The body’s response to this extreme cold also involves the constriction of blood vessels in the affected area. This vasoconstriction reduces blood flow, further limiting oxygen and warmth to the tissue, which compounds the damage. Symptoms, similar to frostbite, include intense pain, numbness, tingling, and changes in skin appearance. The skin may initially appear red, then become pale, white, or even waxy. Blisters can form, and in severe cases, affected tissue may become hard or discolored, indicating deeper, long-lasting damage.
Essential Safety Precautions
Personal protective equipment (PPE) is important when handling dry ice to prevent direct skin contact. Insulated gloves, such as leather or specialized cryogenic gloves, are necessary, as thin gloves like nitrile do not offer sufficient protection. Eye protection, such as safety goggles or a face shield, is also advised, especially when small particles might splinter. Even brief contact with bare skin can result in frostbite or cold burns.
Proper ventilation is another important safety measure due to the sublimation of dry ice. Dry ice converts directly from a solid into carbon dioxide gas, which is heavier than air and can accumulate in enclosed spaces. This accumulation can displace oxygen, potentially leading to symptoms like dizziness, shortness of breath, or even asphyxiation. Therefore, dry ice should only be used or stored in well-ventilated areas.
Never use airtight containers, as pressure buildup from sublimating gas can cause them to rupture or explode. Insulated, breathable containers like Styrofoam coolers are suitable for storage.
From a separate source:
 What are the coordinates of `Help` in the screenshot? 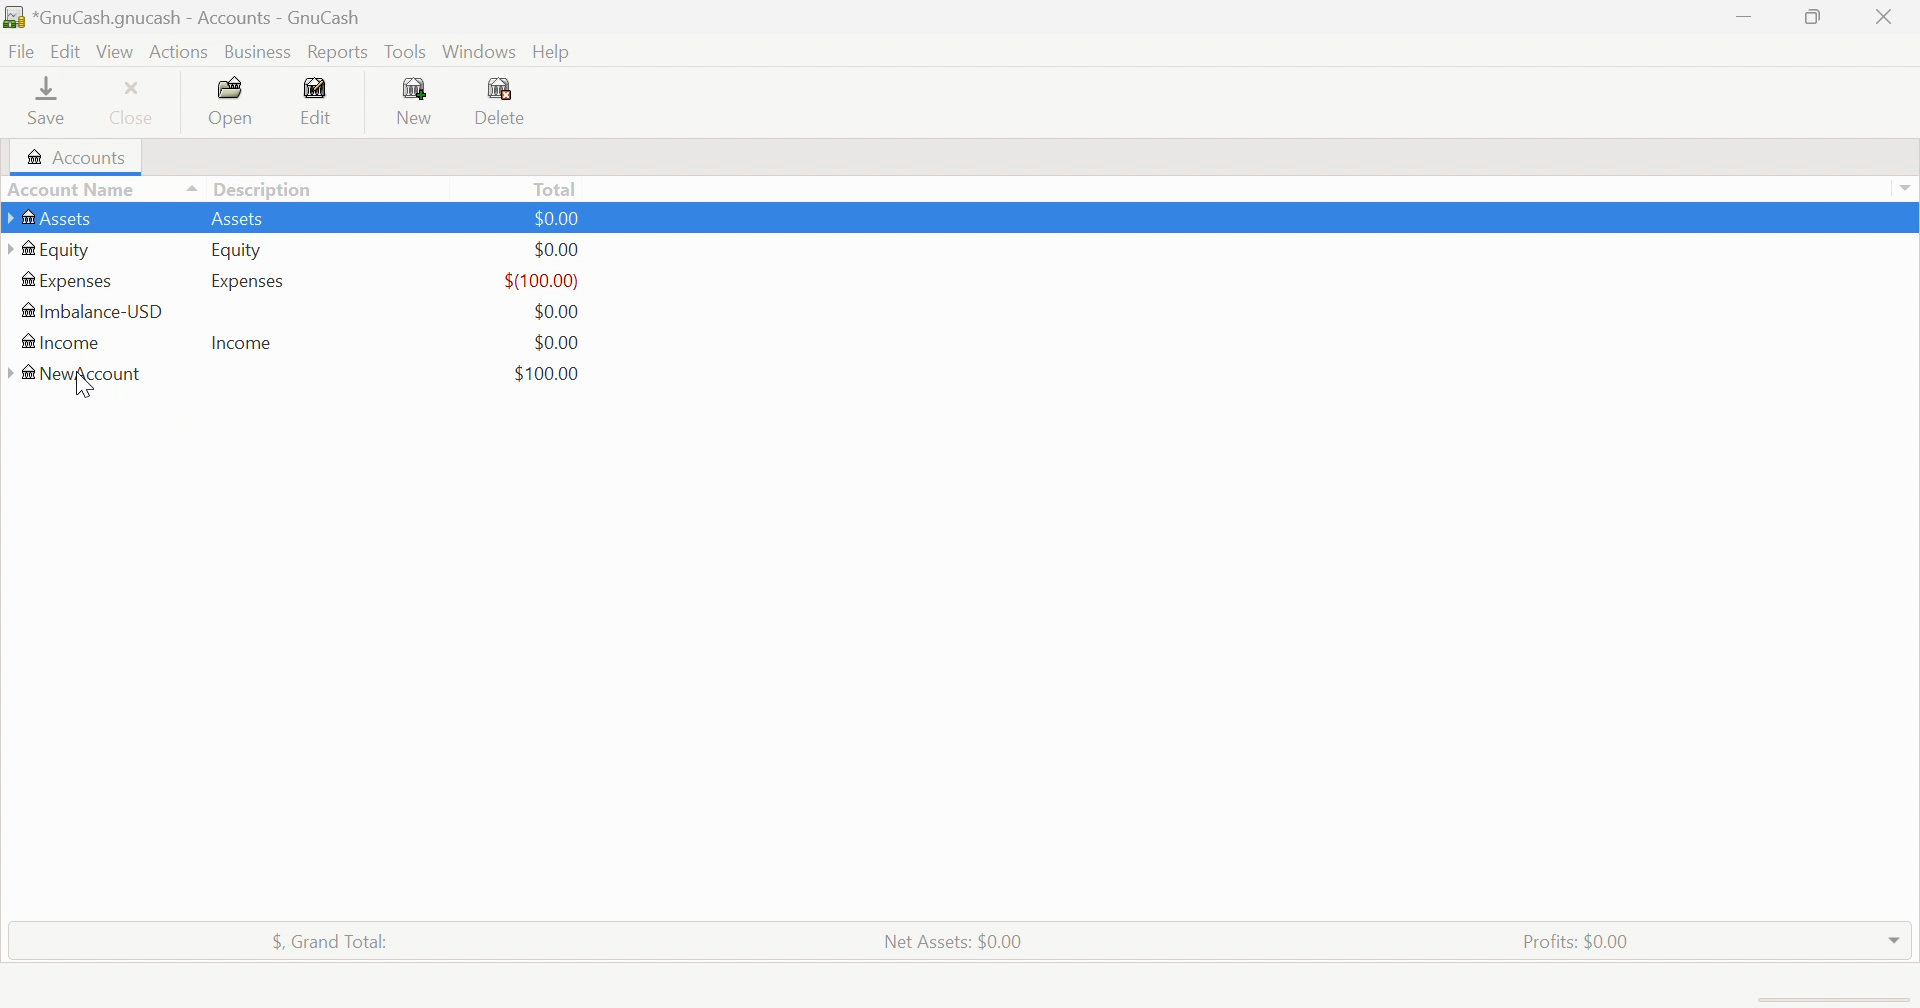 It's located at (551, 53).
Dry ice should also be kept out of reach of children and pets.
Responding to Dry Ice Exposure
In the event of dry ice exposure, it is important to act promptly. First, carefully remove any clothing or jewelry from the affected area, unless frozen to the skin. If clothing is frozen, gently pour cold water over it until it detaches. Then, slowly warm the injured area by soaking it in lukewarm water, ideally around 104°F (40°C), for about 20 minutes. This rewarming process can be repeated after a 20-minute break if numbness or tingling persists.
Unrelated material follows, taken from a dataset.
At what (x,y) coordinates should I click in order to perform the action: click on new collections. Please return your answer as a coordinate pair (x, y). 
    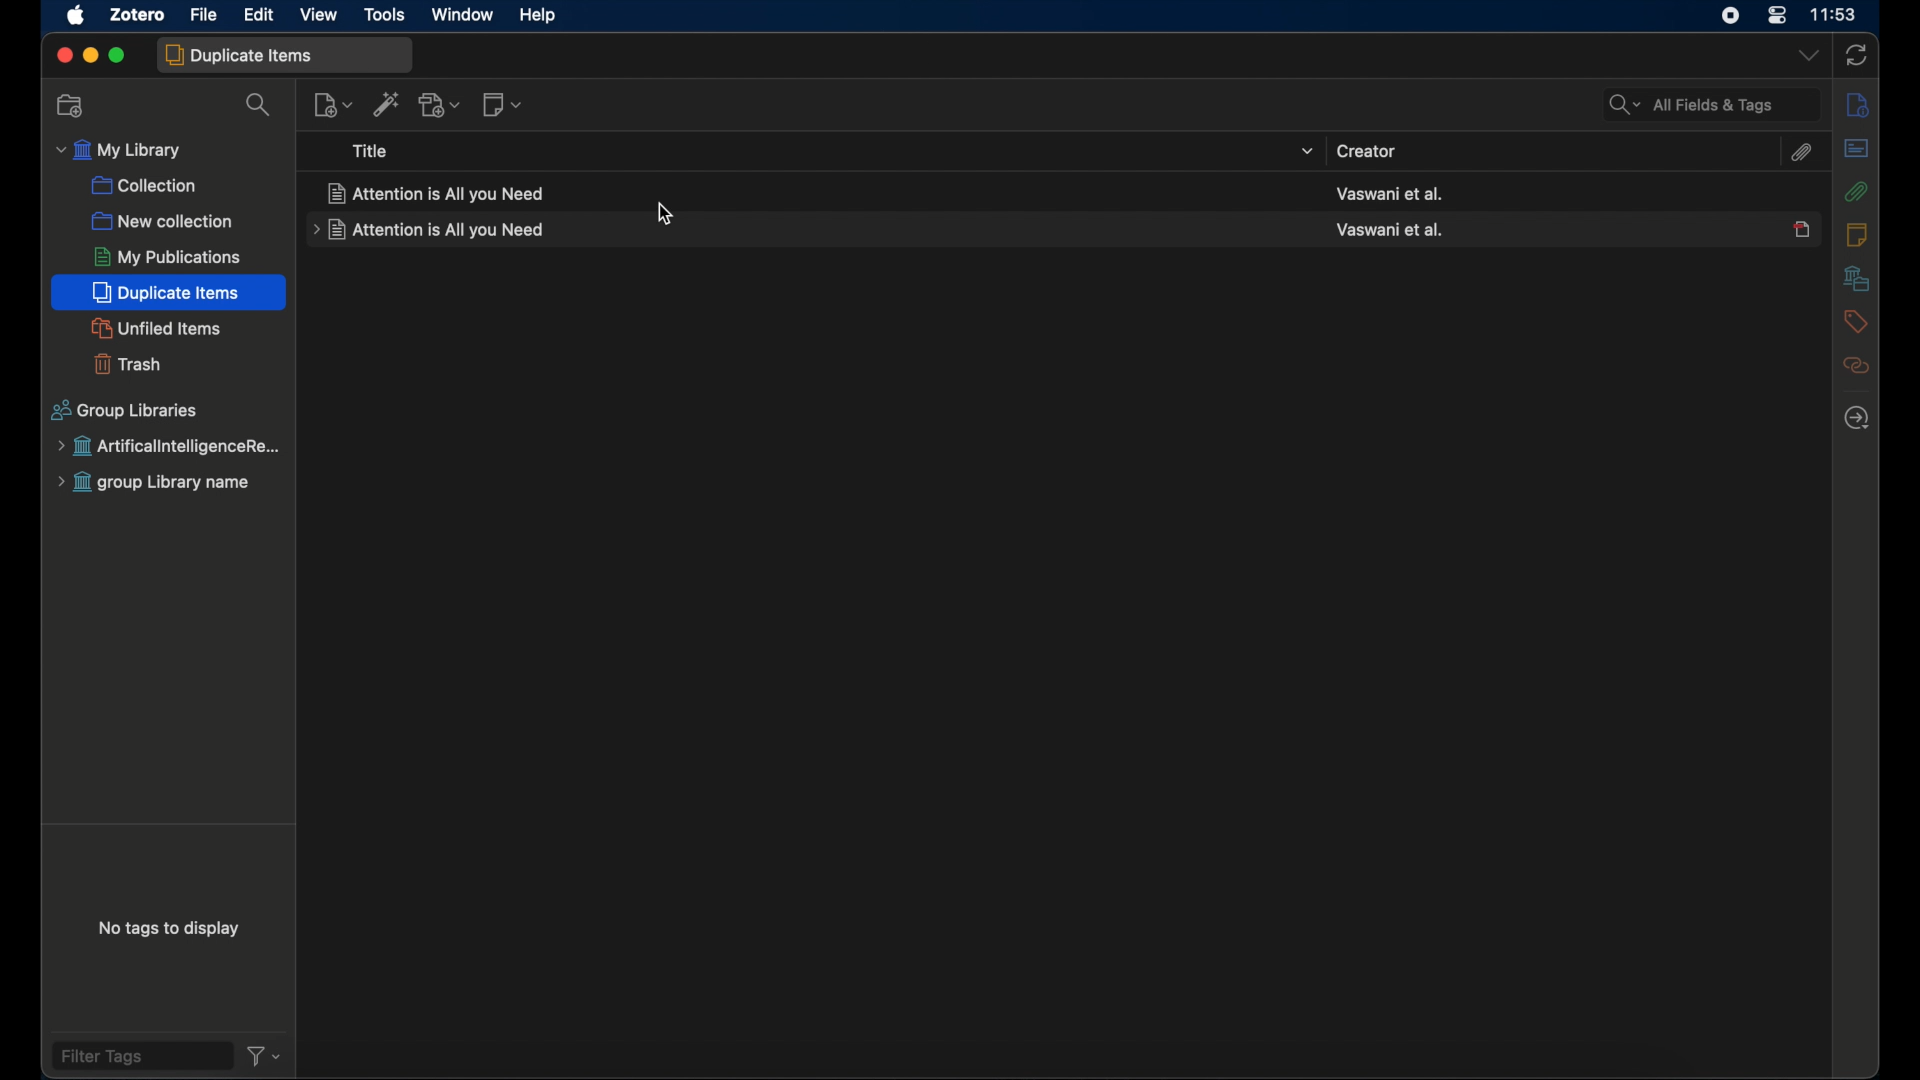
    Looking at the image, I should click on (163, 220).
Avoid rubbing the affected area, as this can cause further tissue damage. Direct heat sources, such as heating pads or radiators, should not be used for rewarming, and blisters, if present, should not be broken. Seek professional medical attention for any significant dry ice exposure, particularly if the skin shows persistent discoloration, numbness, or blistering. These may indicate deeper tissue injury requiring specialized treatment. Medical professionals can assess the extent of the injury and provide appropriate care to prevent complications.